### What the task asks
Put the lines below into a JSON list of strings, one string per line, skipping blank lines. Leave the pictures out.

### Stored data
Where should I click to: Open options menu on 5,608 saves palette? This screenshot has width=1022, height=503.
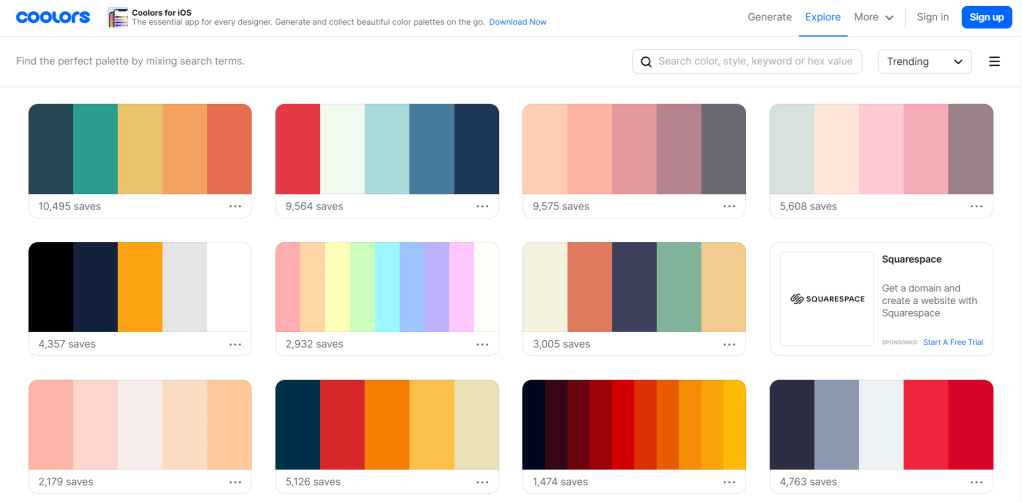click(976, 206)
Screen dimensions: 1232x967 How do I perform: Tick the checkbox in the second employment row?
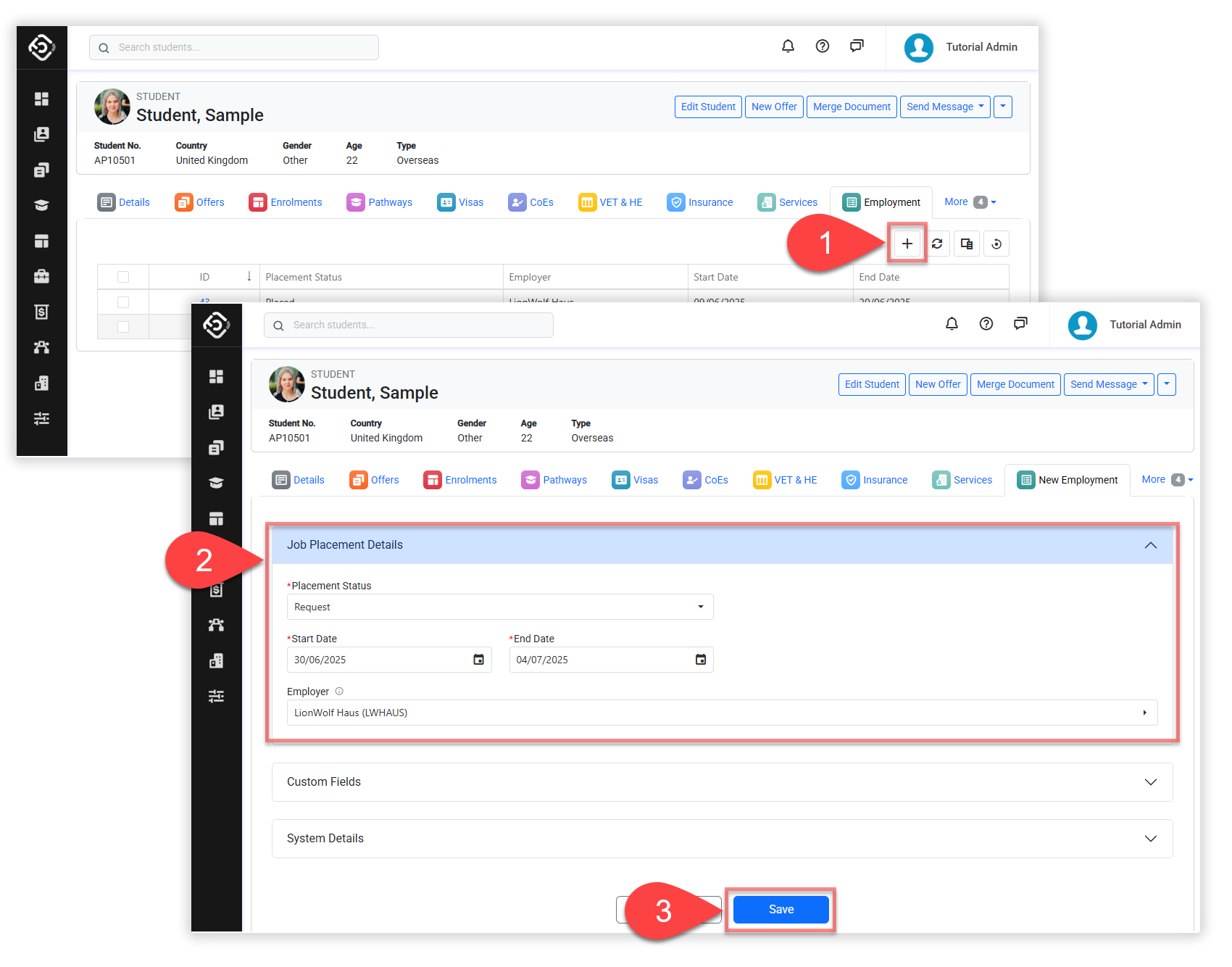click(x=123, y=327)
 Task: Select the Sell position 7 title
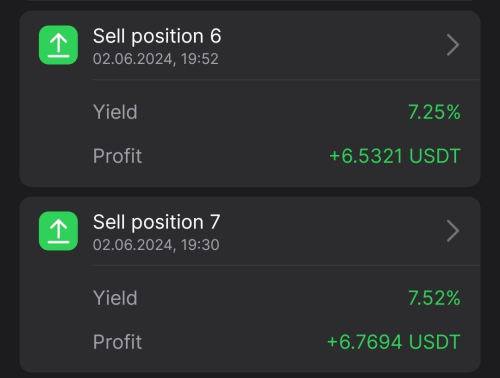[x=156, y=222]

### Solution for this problem
[
  "Where should I click to: Open options menu on 5,608 saves palette? This screenshot has width=1022, height=503.",
  "click(976, 206)",
  "Screen dimensions: 1232x967 How do I perform: Tick the checkbox in the second employment row?",
  "click(x=123, y=327)",
  " Task: Select the Sell position 7 title",
  "[x=156, y=222]"
]